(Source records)
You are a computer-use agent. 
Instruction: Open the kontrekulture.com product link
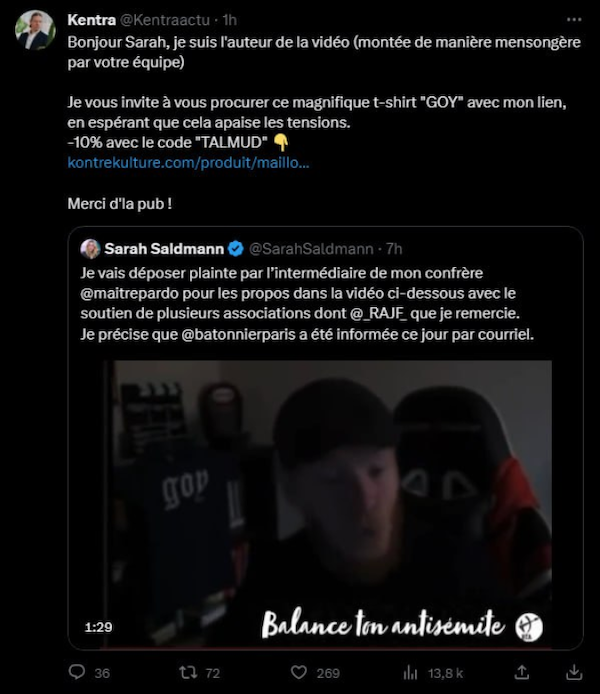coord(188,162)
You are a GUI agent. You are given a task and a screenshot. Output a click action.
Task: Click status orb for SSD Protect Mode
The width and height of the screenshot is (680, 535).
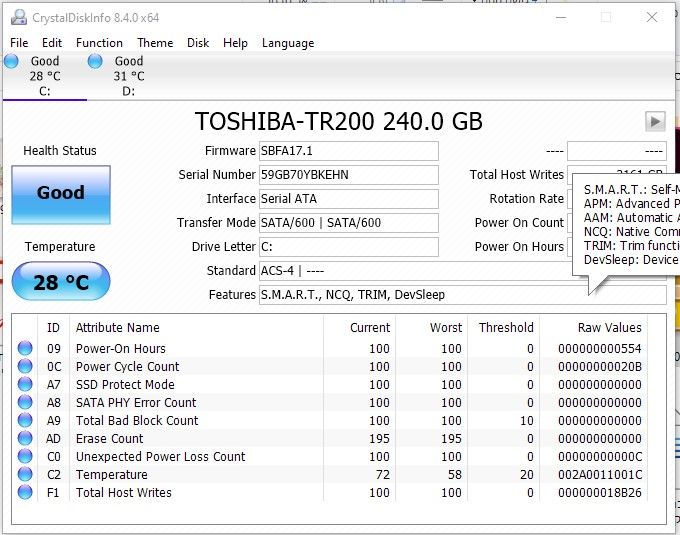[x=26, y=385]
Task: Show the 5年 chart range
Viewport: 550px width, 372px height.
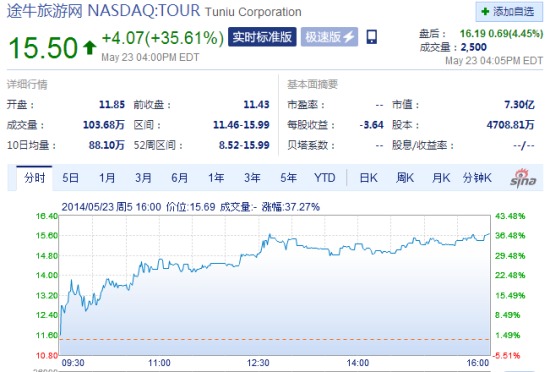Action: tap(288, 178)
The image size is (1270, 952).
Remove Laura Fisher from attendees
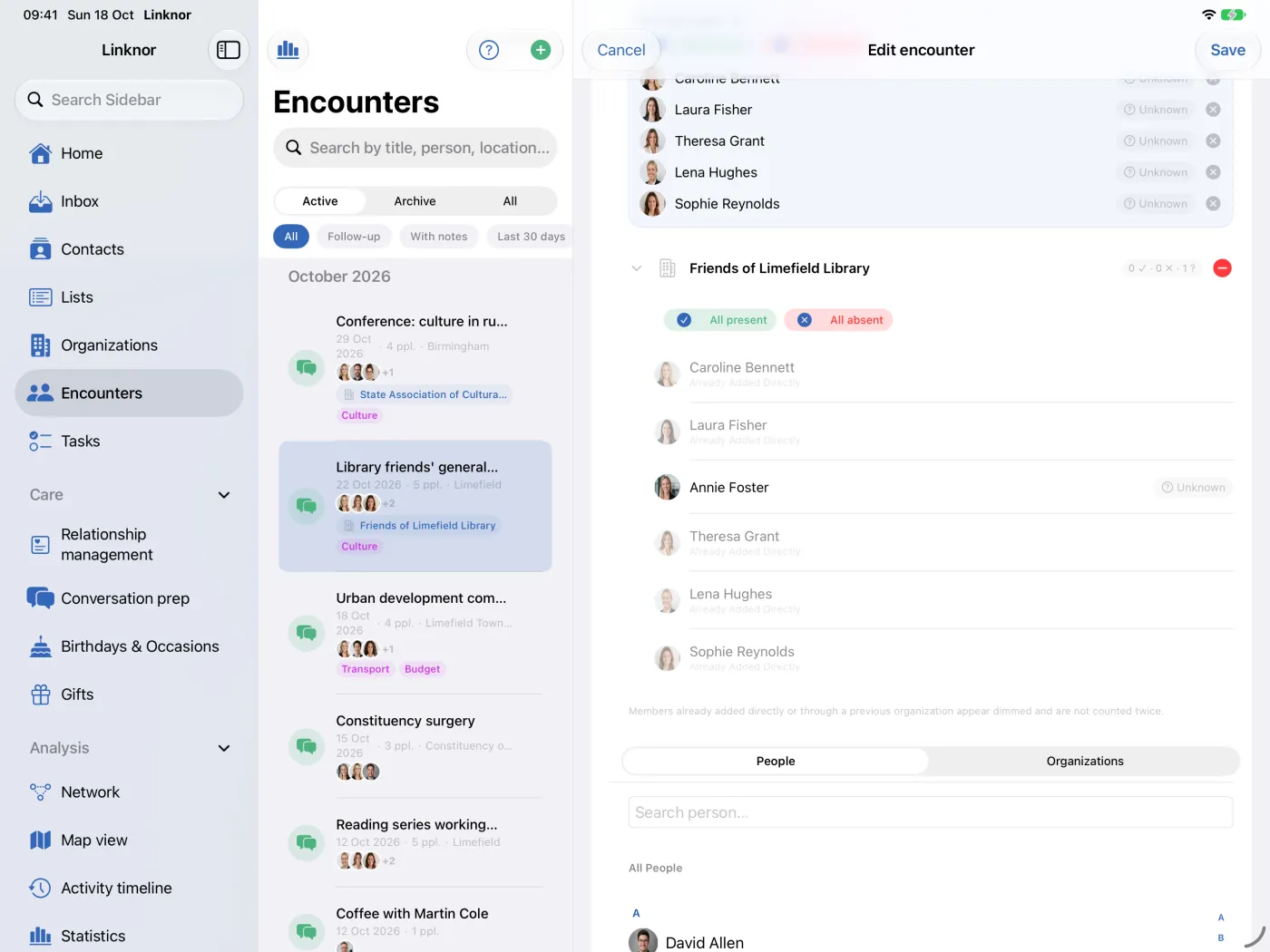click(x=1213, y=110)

--- EXERCISE OBJECTIVE ---
Look through the lines above and collect those with the word "agent".

--- TASK RESULT ---
You are a computer-use agent. 
You are a GUI agent. You are given a task and a screenshot. Output a click action.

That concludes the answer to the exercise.